The Gaze of the Five Powers

Hold the gaze steady through the great mudras of the Goddess; in that fixed gaze, the supreme is attained.

Source verse · Verse 77
करङ्किण्या क्रोधनया भैरव्या लेलिहानया। खेचर्या दृष्टिकाले च परावाप्तिः प्रकाशते॥
karaṅkiṇyā krodhanayā bhairavyā lelihānayā | khecaryā dṛṣṭikāle ca parāvāptiḥ prakāśate
Hold the gaze steady through the great mudras of the Goddess; in that fixed gaze, the supreme is attained.
▶ Practice this technique10 / 15 min · eyes open

How to practice

  1. 1Settle into a steady, outward gaze while attention rests within — the essence of the Bhairavī mudrās the verse names (Karaṅkiṇī, Krodhanā, Bhairavī, Lelihānā, Khecarī).
  2. 2Keep the eyes open and unmoving on the field before you, without fixing on any object.
  3. 3Let the outer gaze stay full and still while the inner mind grows empty.
  4. 4In that held gaze — eyes outward, mind void — let the supreme (parā) reveal itself.
Practice note.
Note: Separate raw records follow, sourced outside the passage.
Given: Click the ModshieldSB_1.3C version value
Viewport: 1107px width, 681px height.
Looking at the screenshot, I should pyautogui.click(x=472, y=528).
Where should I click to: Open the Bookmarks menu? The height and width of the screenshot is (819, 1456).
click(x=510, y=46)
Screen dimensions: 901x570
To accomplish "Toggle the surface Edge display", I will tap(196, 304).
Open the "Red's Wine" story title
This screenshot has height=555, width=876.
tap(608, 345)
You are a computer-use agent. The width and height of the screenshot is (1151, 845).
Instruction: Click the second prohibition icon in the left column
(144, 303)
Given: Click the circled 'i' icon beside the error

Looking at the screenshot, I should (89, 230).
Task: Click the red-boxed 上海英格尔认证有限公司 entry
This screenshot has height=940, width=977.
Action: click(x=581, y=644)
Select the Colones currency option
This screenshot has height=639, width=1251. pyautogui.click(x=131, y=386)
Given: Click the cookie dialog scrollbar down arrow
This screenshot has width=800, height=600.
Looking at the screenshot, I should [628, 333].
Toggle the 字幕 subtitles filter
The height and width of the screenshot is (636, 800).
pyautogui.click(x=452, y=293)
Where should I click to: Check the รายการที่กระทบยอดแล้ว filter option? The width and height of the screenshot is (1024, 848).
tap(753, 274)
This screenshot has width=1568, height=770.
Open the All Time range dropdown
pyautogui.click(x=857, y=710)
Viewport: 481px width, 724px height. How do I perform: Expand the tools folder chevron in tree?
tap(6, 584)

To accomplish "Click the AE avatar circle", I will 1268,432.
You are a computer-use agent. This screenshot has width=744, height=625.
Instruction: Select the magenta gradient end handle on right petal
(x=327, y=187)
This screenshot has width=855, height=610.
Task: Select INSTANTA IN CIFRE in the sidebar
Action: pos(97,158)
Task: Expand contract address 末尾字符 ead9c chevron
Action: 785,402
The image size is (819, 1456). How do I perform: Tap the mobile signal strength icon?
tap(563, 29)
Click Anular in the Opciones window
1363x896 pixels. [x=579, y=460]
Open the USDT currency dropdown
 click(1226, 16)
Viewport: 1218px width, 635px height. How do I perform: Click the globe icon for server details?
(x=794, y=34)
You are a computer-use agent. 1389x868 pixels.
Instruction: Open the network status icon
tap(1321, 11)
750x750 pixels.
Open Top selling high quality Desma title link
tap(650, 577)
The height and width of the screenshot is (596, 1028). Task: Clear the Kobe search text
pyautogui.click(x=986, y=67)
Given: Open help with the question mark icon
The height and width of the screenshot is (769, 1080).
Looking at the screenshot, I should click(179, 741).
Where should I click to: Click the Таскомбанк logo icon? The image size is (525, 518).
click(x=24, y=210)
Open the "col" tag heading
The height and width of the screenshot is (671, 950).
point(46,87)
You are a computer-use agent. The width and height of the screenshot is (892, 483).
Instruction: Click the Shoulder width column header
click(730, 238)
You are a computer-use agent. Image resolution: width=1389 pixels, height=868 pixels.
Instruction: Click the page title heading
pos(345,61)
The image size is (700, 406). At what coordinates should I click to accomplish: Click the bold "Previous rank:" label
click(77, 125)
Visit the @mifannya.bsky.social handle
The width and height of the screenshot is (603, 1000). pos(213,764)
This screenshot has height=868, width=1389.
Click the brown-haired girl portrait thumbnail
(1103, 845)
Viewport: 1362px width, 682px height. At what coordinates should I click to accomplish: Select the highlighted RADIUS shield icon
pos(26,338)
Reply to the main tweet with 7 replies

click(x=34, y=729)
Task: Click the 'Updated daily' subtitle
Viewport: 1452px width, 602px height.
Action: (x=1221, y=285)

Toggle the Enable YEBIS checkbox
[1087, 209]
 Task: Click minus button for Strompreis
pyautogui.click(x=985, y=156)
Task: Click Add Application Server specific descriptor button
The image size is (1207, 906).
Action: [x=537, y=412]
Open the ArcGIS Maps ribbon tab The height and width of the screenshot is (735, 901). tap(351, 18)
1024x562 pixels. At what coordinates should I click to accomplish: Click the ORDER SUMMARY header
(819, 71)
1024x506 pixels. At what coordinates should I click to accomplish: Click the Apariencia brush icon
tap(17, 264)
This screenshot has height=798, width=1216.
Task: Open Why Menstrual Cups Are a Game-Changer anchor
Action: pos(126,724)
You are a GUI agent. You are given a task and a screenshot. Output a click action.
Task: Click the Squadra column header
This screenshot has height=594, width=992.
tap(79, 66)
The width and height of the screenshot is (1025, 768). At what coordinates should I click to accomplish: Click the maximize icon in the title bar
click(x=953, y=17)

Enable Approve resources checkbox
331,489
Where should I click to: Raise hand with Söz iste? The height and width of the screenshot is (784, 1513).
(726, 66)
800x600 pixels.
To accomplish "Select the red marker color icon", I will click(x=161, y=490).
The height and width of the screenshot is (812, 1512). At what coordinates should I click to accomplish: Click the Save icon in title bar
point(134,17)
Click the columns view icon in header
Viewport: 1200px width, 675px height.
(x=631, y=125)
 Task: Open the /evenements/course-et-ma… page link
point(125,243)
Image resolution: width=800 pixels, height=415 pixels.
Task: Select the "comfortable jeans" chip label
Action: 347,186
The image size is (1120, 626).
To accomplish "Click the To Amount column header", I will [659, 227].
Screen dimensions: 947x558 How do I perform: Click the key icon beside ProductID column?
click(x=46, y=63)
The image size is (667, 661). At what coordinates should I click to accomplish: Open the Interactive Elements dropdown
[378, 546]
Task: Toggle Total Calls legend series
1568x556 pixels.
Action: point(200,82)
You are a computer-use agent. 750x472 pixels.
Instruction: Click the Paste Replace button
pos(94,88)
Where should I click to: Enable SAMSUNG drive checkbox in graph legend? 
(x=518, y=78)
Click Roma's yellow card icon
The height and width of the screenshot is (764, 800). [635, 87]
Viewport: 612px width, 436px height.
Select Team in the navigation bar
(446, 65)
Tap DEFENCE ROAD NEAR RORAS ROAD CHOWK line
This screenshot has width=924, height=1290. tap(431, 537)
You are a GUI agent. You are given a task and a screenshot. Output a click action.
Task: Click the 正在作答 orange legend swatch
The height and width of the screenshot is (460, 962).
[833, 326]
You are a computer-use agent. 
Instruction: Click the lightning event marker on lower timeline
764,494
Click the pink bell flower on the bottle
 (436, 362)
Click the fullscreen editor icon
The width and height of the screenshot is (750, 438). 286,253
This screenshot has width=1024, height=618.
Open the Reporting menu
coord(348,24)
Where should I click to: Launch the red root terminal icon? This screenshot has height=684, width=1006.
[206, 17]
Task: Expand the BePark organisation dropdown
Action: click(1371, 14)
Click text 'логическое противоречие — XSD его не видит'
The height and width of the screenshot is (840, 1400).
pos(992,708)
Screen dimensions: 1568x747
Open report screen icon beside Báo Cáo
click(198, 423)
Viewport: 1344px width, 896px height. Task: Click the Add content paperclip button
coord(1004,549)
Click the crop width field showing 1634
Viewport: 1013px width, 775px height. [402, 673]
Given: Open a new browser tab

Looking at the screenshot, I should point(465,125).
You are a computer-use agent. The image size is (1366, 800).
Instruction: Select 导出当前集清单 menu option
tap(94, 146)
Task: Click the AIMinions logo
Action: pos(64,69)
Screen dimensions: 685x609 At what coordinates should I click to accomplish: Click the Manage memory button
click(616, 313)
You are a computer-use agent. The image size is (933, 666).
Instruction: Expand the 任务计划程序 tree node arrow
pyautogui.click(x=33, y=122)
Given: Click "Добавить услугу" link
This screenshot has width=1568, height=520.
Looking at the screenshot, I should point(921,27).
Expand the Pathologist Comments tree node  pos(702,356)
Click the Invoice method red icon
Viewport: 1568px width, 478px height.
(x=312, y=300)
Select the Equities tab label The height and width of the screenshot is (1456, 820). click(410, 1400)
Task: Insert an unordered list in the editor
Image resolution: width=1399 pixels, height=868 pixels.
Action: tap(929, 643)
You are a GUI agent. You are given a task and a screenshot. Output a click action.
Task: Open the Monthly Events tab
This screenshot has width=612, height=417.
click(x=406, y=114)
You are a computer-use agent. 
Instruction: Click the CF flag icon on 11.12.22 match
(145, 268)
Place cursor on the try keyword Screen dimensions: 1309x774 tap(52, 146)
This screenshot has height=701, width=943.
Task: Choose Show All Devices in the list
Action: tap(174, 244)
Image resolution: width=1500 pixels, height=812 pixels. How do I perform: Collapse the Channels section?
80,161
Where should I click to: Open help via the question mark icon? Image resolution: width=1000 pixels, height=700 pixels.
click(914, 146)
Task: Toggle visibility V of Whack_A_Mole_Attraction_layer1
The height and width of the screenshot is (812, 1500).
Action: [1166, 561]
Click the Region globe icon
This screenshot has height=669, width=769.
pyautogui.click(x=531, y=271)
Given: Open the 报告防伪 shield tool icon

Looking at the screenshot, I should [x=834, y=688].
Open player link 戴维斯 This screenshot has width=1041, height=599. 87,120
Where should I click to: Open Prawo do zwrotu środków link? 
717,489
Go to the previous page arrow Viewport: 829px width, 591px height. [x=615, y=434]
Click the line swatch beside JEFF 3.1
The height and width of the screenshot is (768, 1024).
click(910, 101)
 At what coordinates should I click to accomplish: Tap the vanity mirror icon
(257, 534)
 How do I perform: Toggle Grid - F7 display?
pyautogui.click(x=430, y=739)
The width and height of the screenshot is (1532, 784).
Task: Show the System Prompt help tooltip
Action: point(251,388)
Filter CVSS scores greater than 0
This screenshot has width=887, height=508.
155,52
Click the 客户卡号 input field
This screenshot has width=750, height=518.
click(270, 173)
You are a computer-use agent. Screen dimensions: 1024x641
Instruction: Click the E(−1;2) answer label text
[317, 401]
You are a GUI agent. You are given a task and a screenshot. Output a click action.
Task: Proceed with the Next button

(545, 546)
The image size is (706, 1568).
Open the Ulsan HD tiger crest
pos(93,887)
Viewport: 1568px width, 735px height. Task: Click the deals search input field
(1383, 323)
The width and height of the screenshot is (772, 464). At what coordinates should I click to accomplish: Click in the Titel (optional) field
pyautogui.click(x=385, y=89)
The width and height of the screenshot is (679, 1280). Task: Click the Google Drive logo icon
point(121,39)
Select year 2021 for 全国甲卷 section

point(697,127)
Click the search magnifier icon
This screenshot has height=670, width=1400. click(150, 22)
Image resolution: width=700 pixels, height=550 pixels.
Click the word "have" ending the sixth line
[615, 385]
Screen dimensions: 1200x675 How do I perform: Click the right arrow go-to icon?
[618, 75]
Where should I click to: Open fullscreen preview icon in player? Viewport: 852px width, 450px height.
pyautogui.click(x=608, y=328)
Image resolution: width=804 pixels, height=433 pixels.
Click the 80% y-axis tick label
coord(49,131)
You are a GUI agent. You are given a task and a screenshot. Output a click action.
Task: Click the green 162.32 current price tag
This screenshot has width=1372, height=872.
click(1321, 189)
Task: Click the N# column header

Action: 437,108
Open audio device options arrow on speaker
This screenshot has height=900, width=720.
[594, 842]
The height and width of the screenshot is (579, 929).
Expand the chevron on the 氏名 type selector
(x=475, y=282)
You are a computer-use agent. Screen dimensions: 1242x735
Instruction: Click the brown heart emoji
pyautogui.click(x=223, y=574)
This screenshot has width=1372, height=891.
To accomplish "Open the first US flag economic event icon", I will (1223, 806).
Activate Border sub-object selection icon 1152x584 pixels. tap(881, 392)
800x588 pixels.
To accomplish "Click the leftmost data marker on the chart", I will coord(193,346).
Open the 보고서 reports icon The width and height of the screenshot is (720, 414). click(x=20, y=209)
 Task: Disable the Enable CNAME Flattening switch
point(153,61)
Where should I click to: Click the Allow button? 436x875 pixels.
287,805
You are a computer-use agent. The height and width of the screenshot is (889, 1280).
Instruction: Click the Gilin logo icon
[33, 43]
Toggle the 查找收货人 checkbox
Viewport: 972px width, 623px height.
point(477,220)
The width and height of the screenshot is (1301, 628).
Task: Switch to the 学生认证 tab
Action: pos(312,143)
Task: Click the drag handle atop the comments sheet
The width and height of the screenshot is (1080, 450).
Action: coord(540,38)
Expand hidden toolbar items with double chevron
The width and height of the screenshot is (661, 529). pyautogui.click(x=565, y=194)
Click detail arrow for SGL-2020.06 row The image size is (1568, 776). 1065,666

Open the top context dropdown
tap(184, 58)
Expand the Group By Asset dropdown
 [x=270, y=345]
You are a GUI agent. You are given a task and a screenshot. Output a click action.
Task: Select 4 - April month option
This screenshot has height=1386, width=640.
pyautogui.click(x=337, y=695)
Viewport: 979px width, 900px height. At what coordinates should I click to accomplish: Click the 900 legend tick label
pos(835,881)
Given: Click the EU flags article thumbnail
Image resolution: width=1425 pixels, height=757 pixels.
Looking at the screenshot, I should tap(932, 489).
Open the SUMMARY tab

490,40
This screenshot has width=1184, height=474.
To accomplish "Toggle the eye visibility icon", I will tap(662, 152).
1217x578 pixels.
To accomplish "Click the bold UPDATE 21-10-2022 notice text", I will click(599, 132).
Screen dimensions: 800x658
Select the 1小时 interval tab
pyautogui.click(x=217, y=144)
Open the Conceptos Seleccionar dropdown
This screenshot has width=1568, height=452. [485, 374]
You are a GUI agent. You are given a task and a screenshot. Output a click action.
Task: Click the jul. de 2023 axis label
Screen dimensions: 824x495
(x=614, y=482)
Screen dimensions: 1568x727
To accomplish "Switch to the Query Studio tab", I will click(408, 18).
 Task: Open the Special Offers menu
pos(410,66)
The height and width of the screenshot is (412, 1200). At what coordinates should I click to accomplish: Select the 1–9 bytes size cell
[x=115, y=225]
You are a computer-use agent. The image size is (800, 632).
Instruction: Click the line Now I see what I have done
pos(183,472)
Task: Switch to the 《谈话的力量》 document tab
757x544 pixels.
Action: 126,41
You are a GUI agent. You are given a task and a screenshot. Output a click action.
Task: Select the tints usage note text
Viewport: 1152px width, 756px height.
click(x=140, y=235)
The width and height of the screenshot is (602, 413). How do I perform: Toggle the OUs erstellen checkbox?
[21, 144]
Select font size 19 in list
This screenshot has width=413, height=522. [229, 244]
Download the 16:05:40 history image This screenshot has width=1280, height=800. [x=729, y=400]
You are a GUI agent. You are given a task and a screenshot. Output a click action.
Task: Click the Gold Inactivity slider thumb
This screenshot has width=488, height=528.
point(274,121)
The five named mudrās are advanced ritual postures; their shared heart, accessible to anyone, is the "Bhairavī mudrā": gaze fixed outward, awareness resting empty within.

Terms in this technique

tejas
Light, brilliance, inner fire.
śūnya
Void, emptiness — not nothingness but open, contentless awareness.
bhairava
The fierce, all-encompassing form of Shiva; ultimate consciousness.
cidākāśa
The space of consciousness; the inner sky of awareness.

Sources consulted

  • Jaideva Singh, Vijñānabhairava: The Manual for Self-Realization (Motilal Banarsidass, 1979)
  • Swami Lakshmanjoo, Vijnana Bhairava: The Manual for Self Realization (Universal Shaiva Fellowship, 2007)
  • Bettina Bäumer, Vijñâna Bhairava: The Practice of Centering Awareness (Indica Books, 2011)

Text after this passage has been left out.